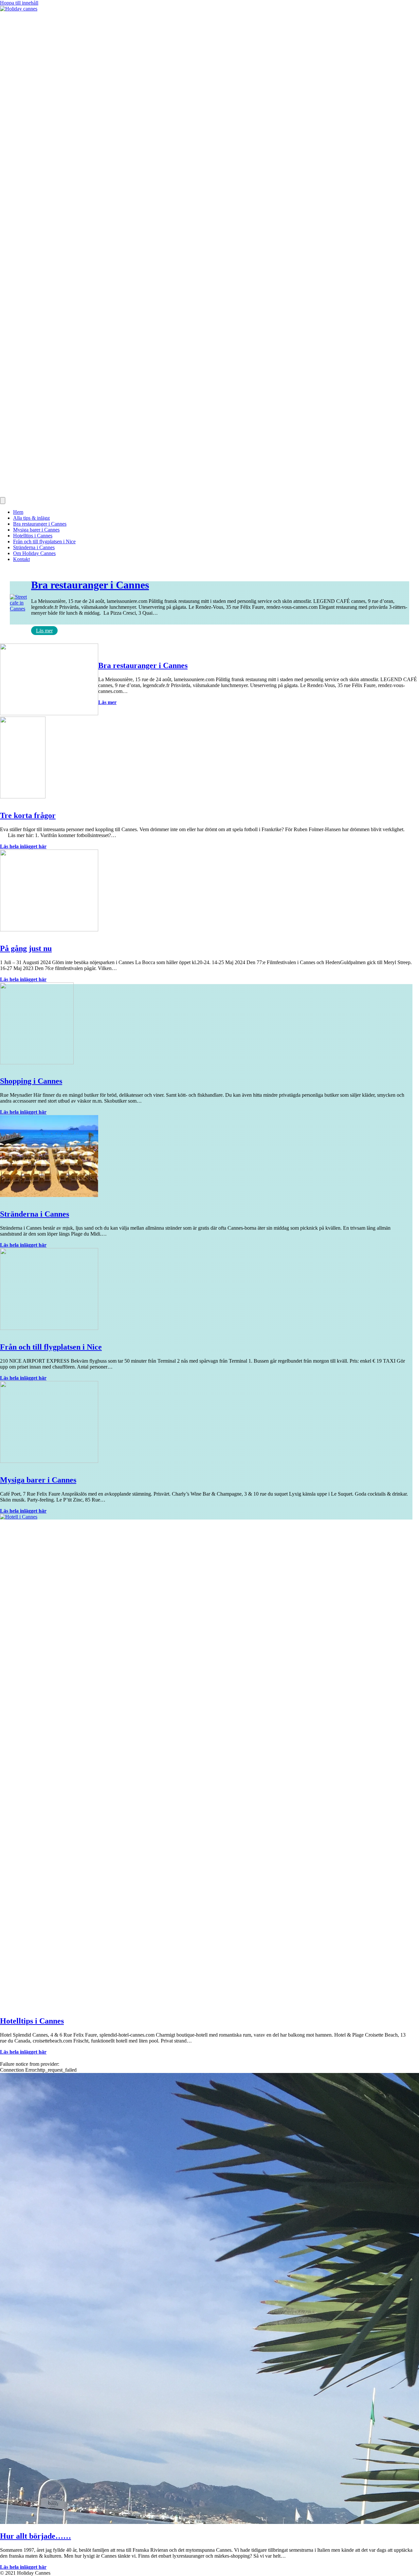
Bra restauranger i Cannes (39, 524)
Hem (18, 512)
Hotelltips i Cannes (32, 535)
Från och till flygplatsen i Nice (44, 541)
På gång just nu (26, 948)
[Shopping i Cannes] (37, 1062)
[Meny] (2, 500)
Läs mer (44, 630)
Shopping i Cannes (31, 1081)
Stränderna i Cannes (34, 547)
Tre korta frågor (28, 815)
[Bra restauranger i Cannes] (49, 713)
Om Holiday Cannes (34, 553)
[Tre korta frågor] (23, 796)
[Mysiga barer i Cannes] (49, 1461)
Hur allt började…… (35, 2536)
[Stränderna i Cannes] (49, 1195)
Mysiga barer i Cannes (36, 529)
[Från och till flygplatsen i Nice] (49, 1328)
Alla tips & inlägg (31, 518)
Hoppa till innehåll (19, 3)
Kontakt (21, 559)
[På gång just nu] (49, 929)
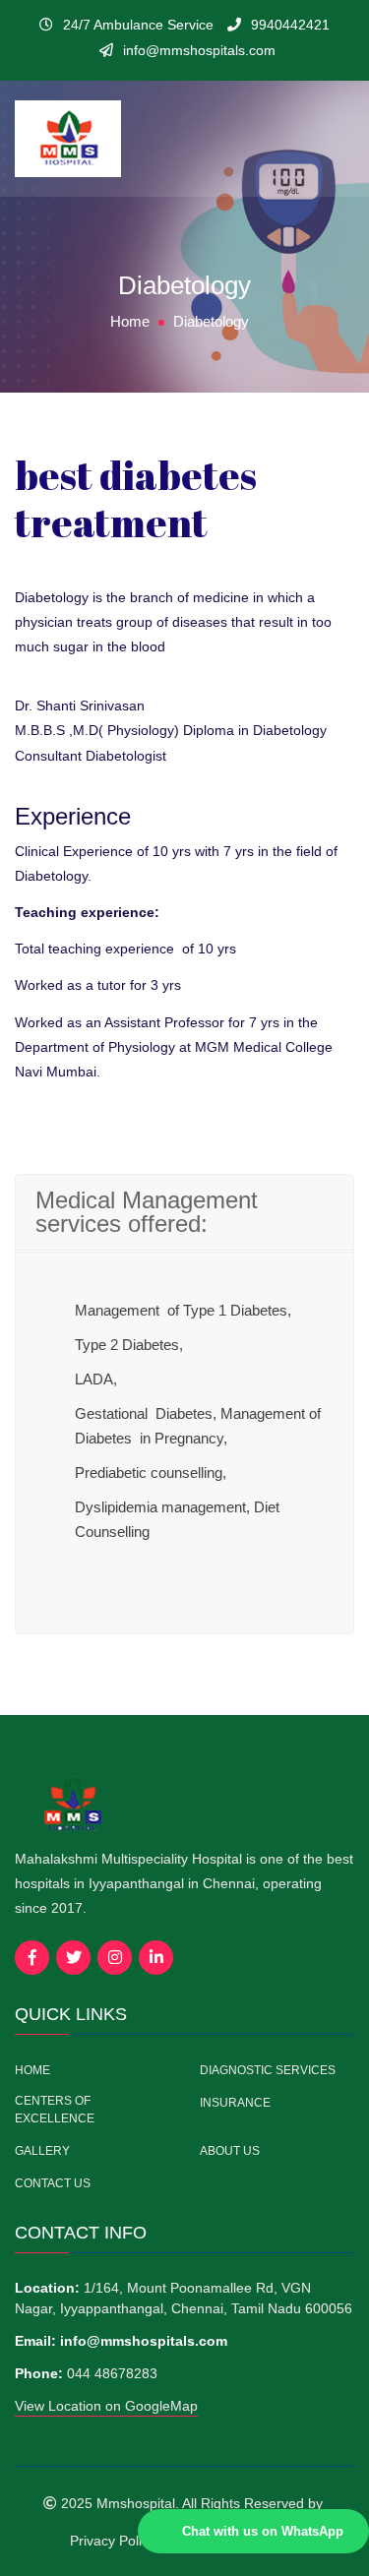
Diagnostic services (268, 2070)
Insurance (235, 2103)
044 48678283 (112, 2373)
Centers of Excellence (54, 2109)
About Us (230, 2151)
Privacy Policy (112, 2540)
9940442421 (290, 24)
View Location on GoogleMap (106, 2406)
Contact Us (53, 2183)
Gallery (42, 2151)
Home (130, 321)
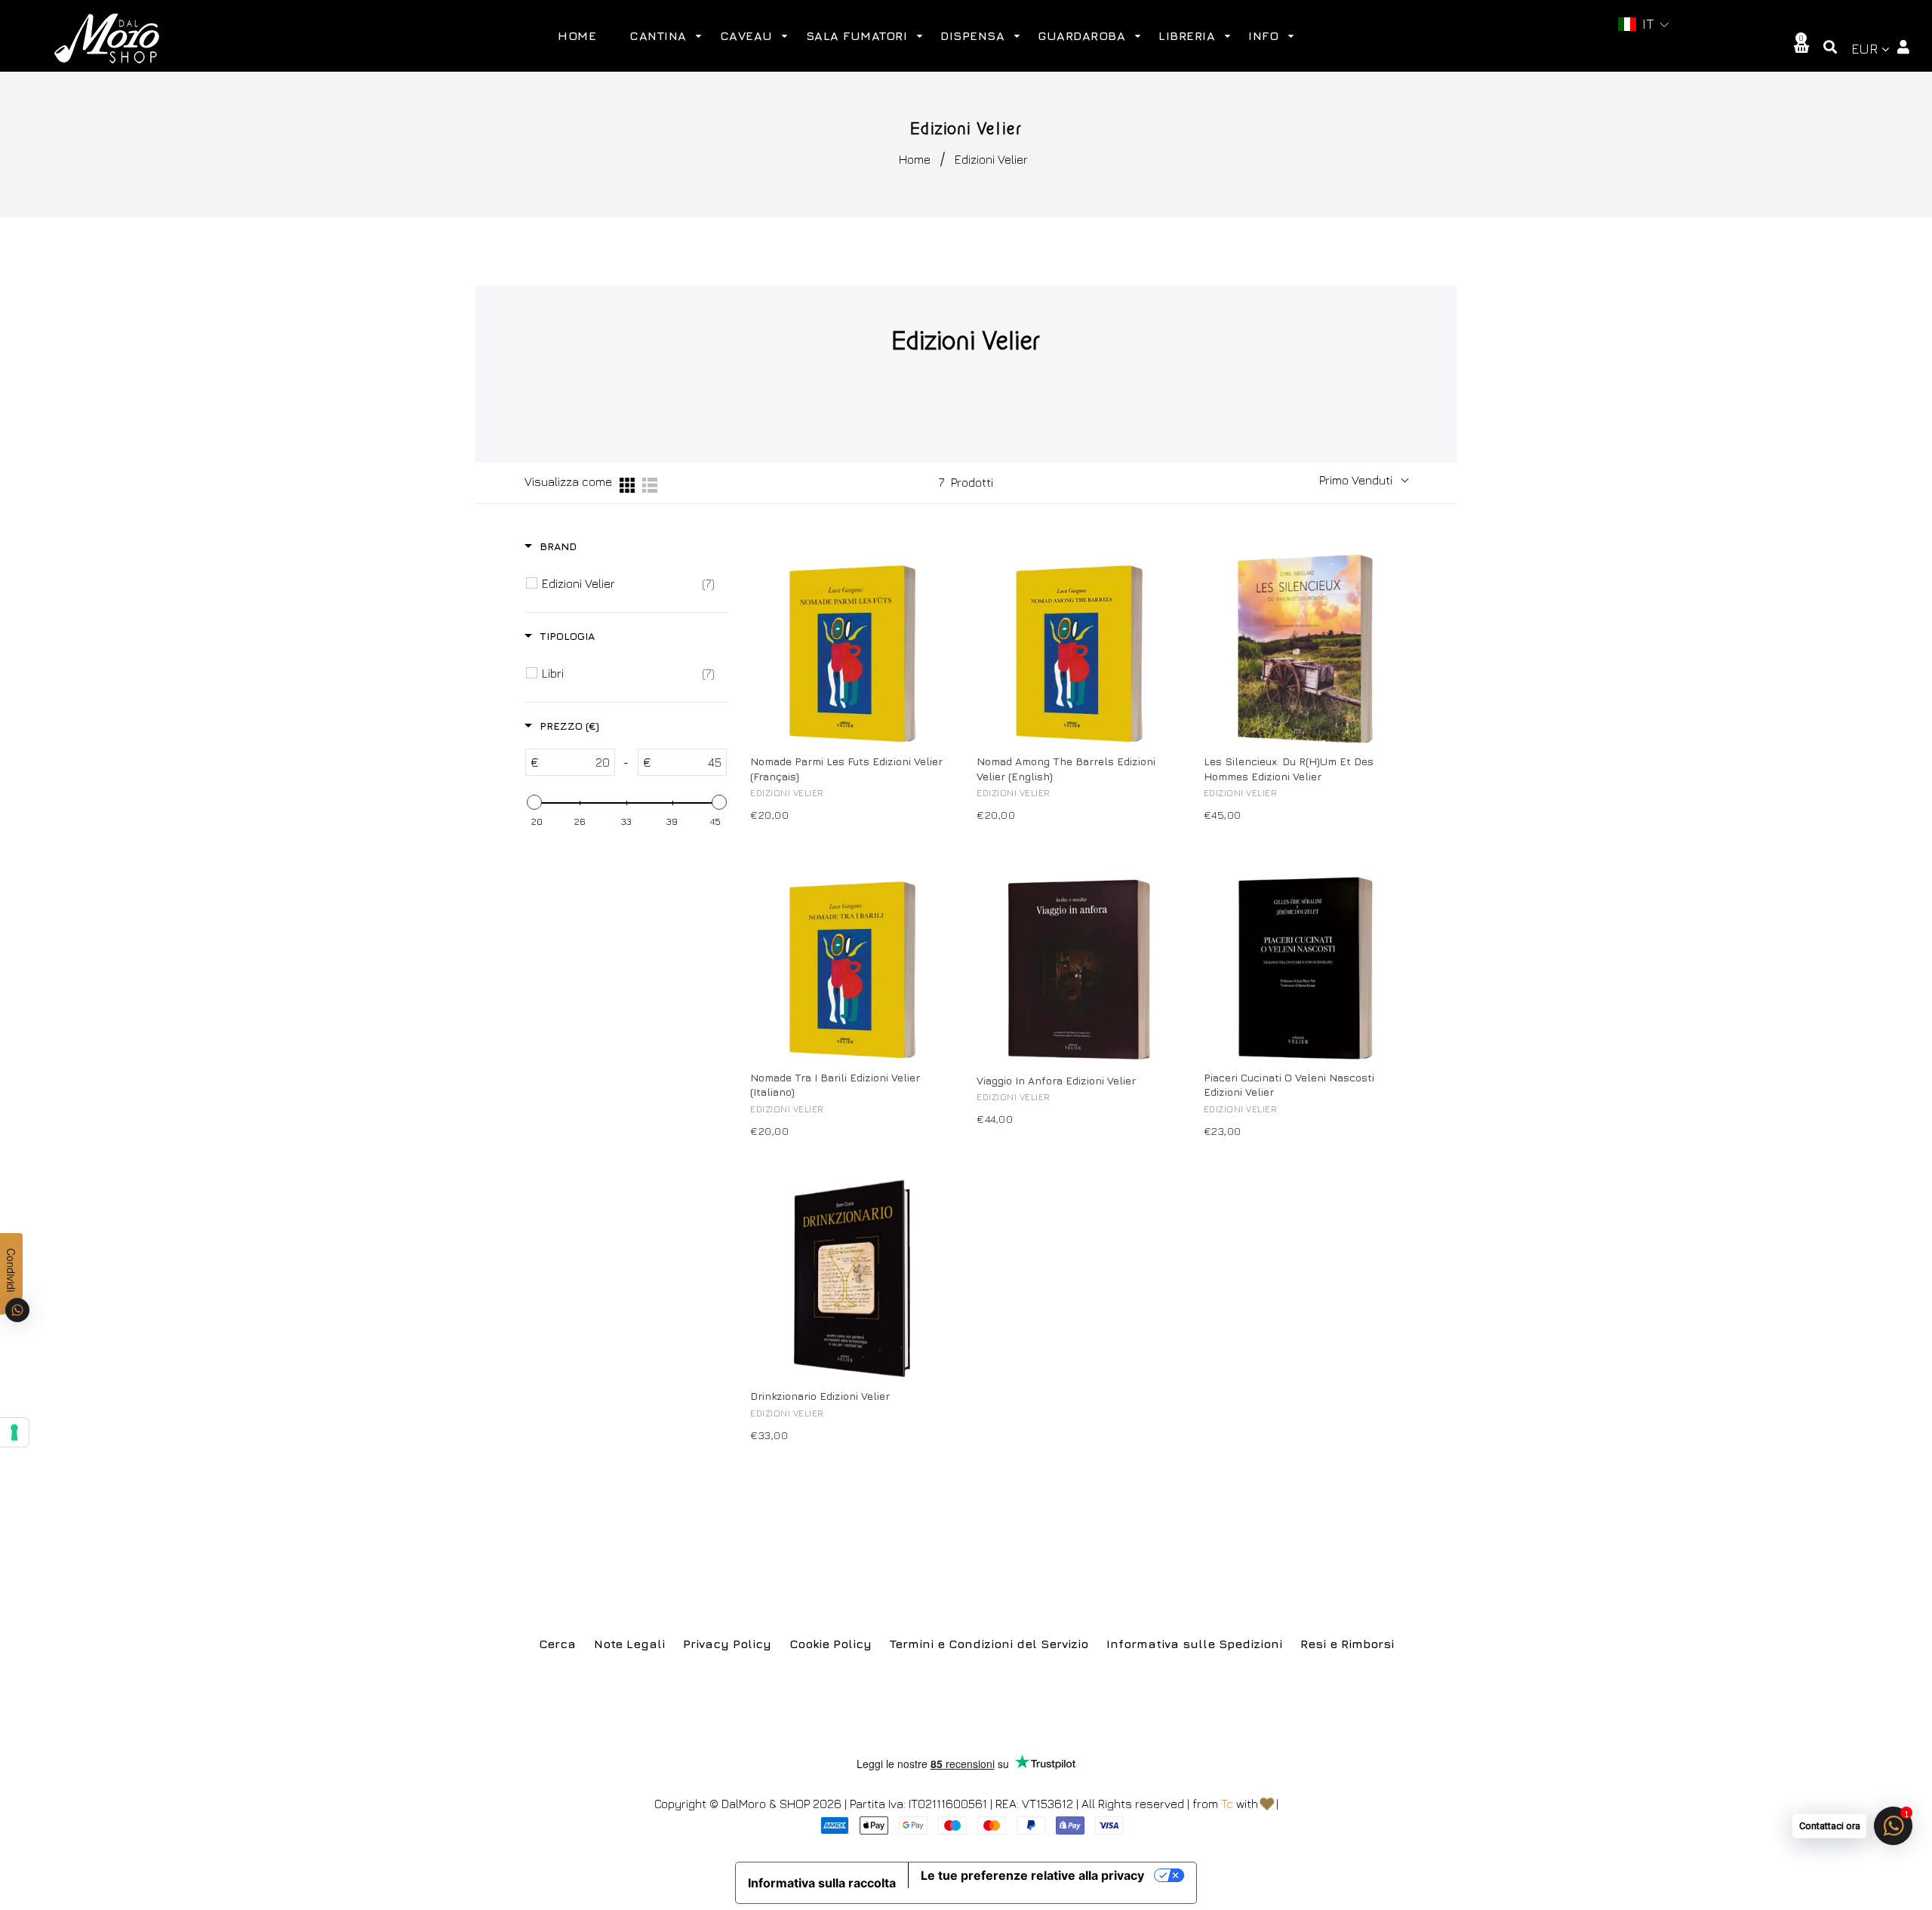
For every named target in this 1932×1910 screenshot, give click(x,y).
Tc (1227, 1803)
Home (915, 159)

· · ·

* _Description of the task_:
Without the pictures, repeat every record above exactly as written.

* _Output for this exercise_:
Bra restauranger i Cannes (39, 524)
Hem (18, 512)
Hotelltips i Cannes (32, 535)
Från och till flygplatsen i Nice (44, 541)
På gång just nu (26, 948)
[Shopping i Cannes] (37, 1062)
[Meny] (2, 500)
Läs mer (44, 630)
Shopping i Cannes (31, 1081)
Stränderna i Cannes (34, 547)
Tre korta frågor (28, 815)
[Bra restauranger i Cannes] (49, 713)
Om Holiday Cannes (34, 553)
[Tre korta frågor] (23, 796)
[Mysiga barer i Cannes] (49, 1461)
Hur allt började…… (35, 2536)
[Stränderna i Cannes] (49, 1195)
Mysiga barer i Cannes (36, 529)
[Från och till flygplatsen i Nice] (49, 1328)
Alla tips & inlägg (31, 518)
Hoppa till innehåll (19, 3)
Kontakt (21, 559)
[På gång just nu] (49, 929)
Diagnostic services (268, 2070)
Insurance (235, 2103)
044 48678283 (112, 2373)
Centers of Excellence (54, 2109)
About Us (230, 2151)
Privacy Policy (112, 2540)
9940442421 (290, 24)
View Location on GoogleMap (106, 2406)
Contact Us (53, 2183)
Gallery (42, 2151)
Home (130, 321)
For every named target in this 1932×1910 screenshot, give click(x,y).
Tc (1227, 1803)
Home (915, 159)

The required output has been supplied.